首相の発言は海外で波紋を呼びましたが、菅義偉官房長官は5月10日の記者会見で、村山談話について「全体を歴代内閣と同じように引き継ぐ」と述べ、首相発言を修正した形になりました。
(発言引用はすべて朝日新聞デジタルで、それぞれ4月23日、24日、5月11日)
 
村山談話の全文
「戦後50周年の終戦記念日にあたって」(いわゆる村山談話) 
 
先の大戦が終わりを告げてから、50年の歳月が流れました。
今、あらためて、あの戦争によって犠牲となられた内外の多くの人々に思いを馳せるとき、万感胸に迫るものがあります。
 
敗戦後、日本は、あの焼け野原から、幾多の困難を乗りこえて、今日の平和と繁栄を築いてまいりました。
このことは私たちの誇りであり、そのために注がれた国民の皆様1人1人の英知とたゆみない努力に、私は心から敬意の念を表わすものであります。
ここに至るまで、米国をはじめ、世界の国々から寄せられた支援と協力に対し、あらためて深甚な謝意を表明いたします。
また、アジア太平洋近隣諸国、米国、さらには欧州諸国との間に今日のような友好関係を築き上げるに至ったことを、心から喜びたいと思います。
 
平和で豊かな日本となった今日、私たちはややもすればこの平和の尊さ、有難さを忘れがちになります。
私たちは過去のあやまちを2度と繰り返すことのないよう、戦争の悲惨さを若い世代に語り伝えていかなければなりません。
とくに近隣諸国の人々と手を携えて、アジア太平洋地域ひいては世界の平和を確かなものとしていくためには、なによりも、これらの諸国との間に深い理解と信頼にもとづいた関係を培っていくことが不可欠と考えます。
政府は、この考えにもとづき、特に近現代における日本と近隣アジア諸国との関係にかかわる歴史研究を支援し、各国との交流の飛躍的な拡大をはかるために、この2つを柱とした平和友好交流事業を展開しております。
また、現在取り組んでいる戦後処理問題についても、わが国とこれらの国々との信頼関係を一層強化するため、私は、ひき続き誠実に対応してまいります。
 
いま、戦後50周年の節目に当たり、われわれが銘記すべきことは、来し方を訪ねて歴史の教訓に学び、未来を望んで、人類社会の平和と繁栄への道を誤らないことであります。
 
わが国は、遠くない過去の一時期、国策を誤り、戦争への道を歩んで国民を存亡の危機に陥れ、植民地支配と侵略によって、多くの国々、とりわけアジア諸国の人々に対して多大の損害と苦痛を与えました。
私は、未来に誤ち無からしめんとするが故に、疑うべくもないこの歴史の事実を謙虚に受け止め、ここにあらためて痛切な反省の意を表し、心からのお詫びの気持ちを表明いたします。
また、この歴史がもたらした内外すべての犠牲者に深い哀悼の念を捧げます。
 
敗戦の日から50周年を迎えた今日、わが国は、深い反省に立ち、独善的なナショナリズムを排し、責任ある国際社会の一員として国際協調を促進し、それを通じて、平和の理念と民主主義とを押し広めていかなければなりません。
同時に、わが国は、唯一の被爆国としての体験を踏まえて、核兵器の究極の廃絶を目指し、核不拡散体制の強化など、国際的な軍縮を積極的に推進していくことが肝要であります。
これこそ、過去に対するつぐないとなり、犠牲となられた方々の御霊を鎮めるゆえんとなると、私は信じております。
 
「杖るは信に如くは莫し」と申します。

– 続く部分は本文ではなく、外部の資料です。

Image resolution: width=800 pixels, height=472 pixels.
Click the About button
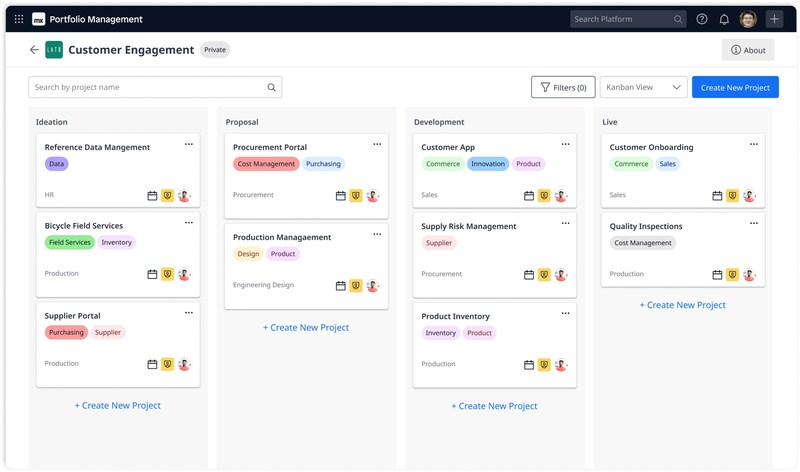pos(748,50)
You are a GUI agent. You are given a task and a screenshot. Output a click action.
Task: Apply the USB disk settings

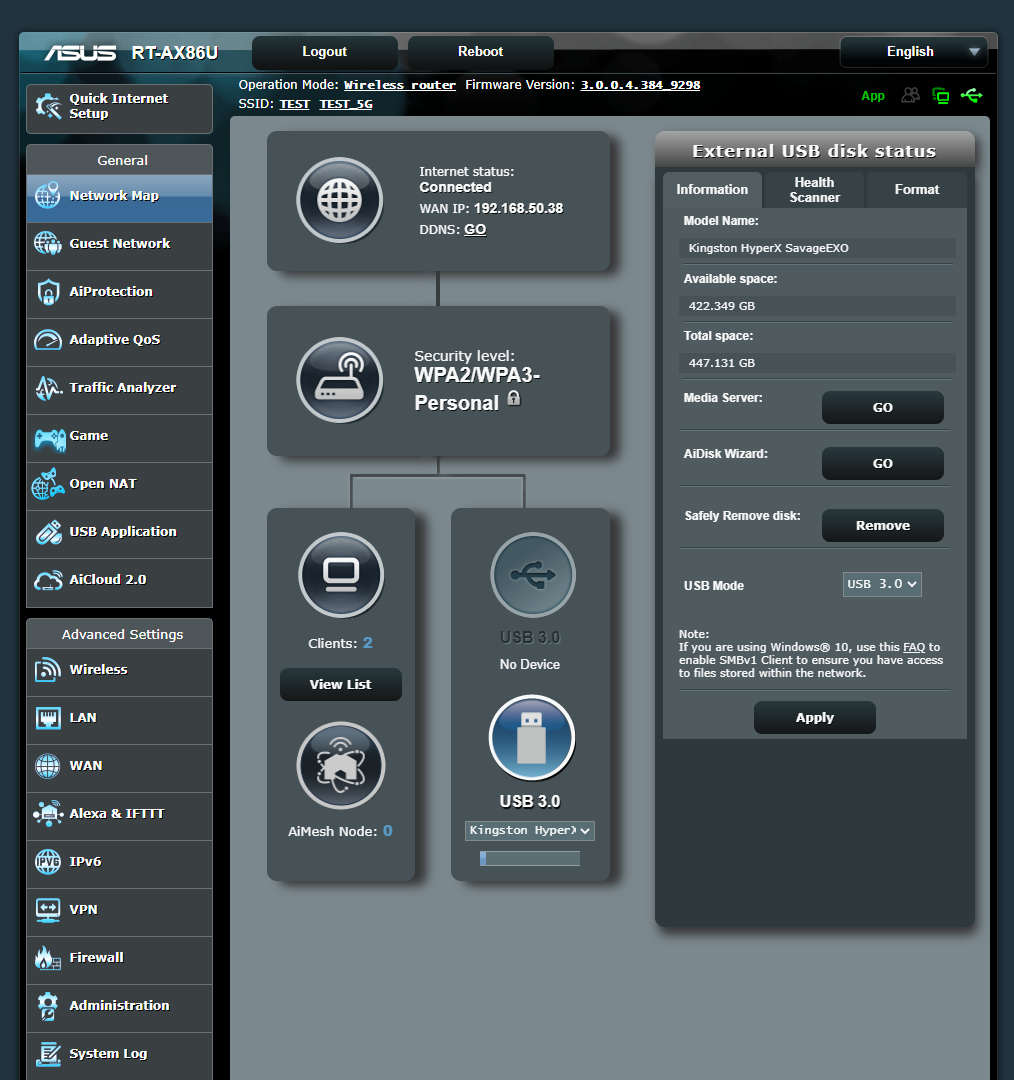point(814,717)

この記念すべき時に当たり、信義を施政の根幹とすることを内外に表明し、私の誓いの言葉といたします。
(1995年8月15日、外務省ウェブサイトより)
 

「慰安婦」で朝日と産経がスクープ合戦、
ネット論争に油注ぐ

旧日本軍の慰安婦問題をめぐって、朝日新聞と産経新聞が正反対の立場からスクープ合戦を繰り広げています。

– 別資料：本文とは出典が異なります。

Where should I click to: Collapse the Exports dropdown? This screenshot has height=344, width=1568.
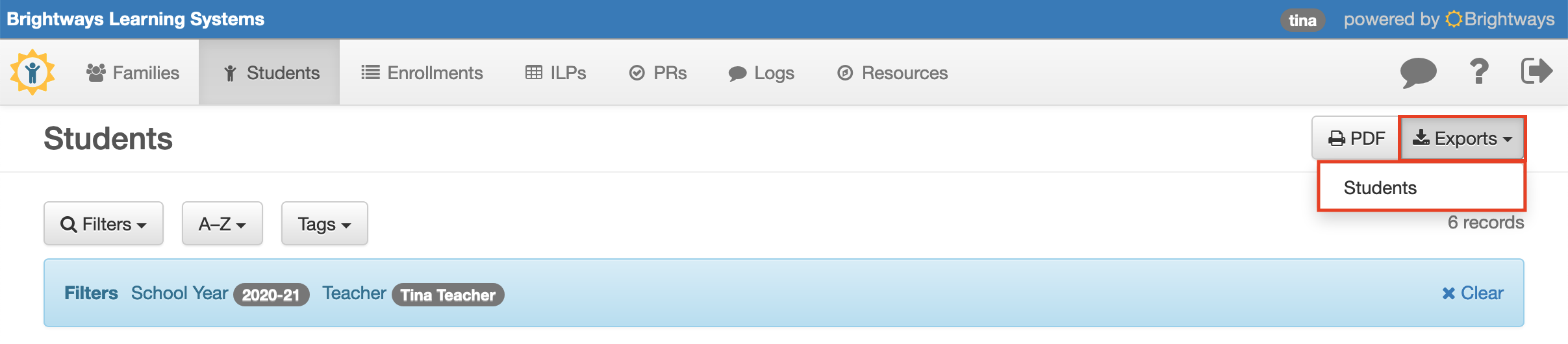pyautogui.click(x=1462, y=138)
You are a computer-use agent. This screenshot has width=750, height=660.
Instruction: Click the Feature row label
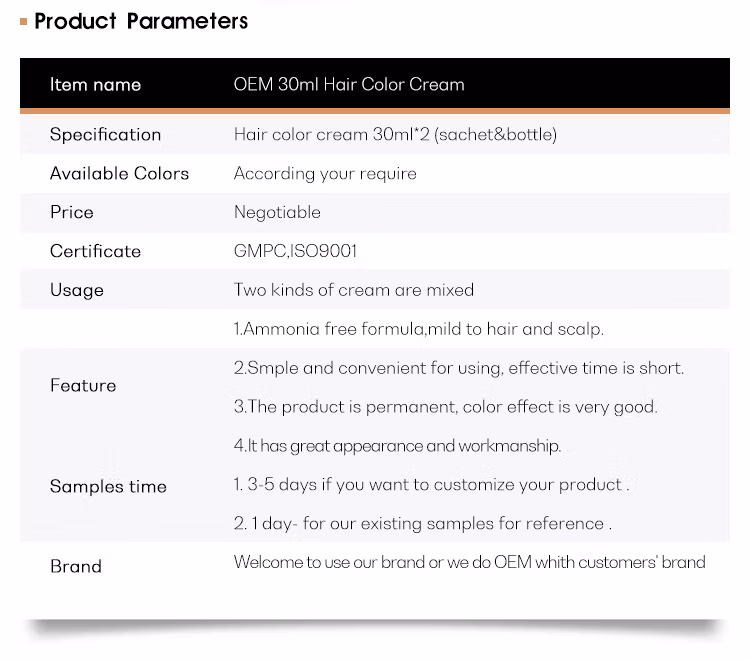point(83,385)
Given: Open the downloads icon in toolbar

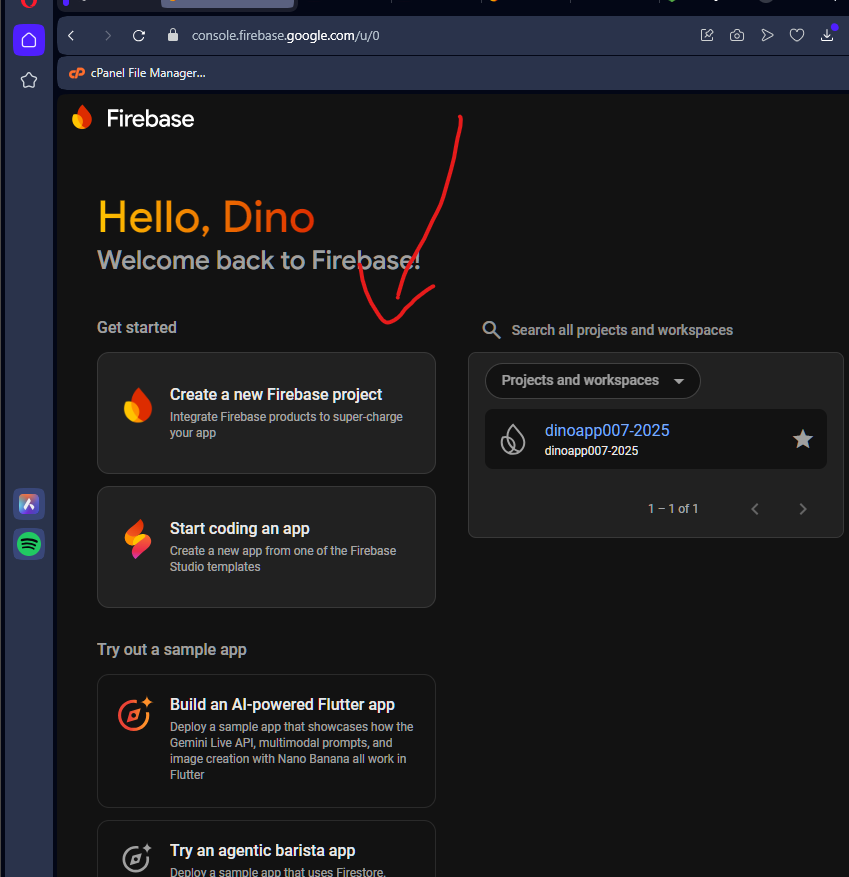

いずれも約20年前の話で、朝日はインドネシアで慰安婦問題の本が出版されないように日本大使館が圧力をかけたと書き、産経は日本政府が慰安婦問題で謝罪した「河野談話」の根拠が崩れたと報じました。
長年にわたって慰安婦報道で対立してきた両紙が改めて激突した形で、ネット上の論争を加熱させています。
 
朝日の記事
朝日はまず10月13日、「慰安婦問題の拡大阻止 92~93年、東南アで調査せず」という記事を1面トップに載せました。
慰安婦問題が日韓で政治問題化した1992~93年、日本政府が韓国では実施した聞き取り調査を、東南アジアでは実施しなかったという内容です。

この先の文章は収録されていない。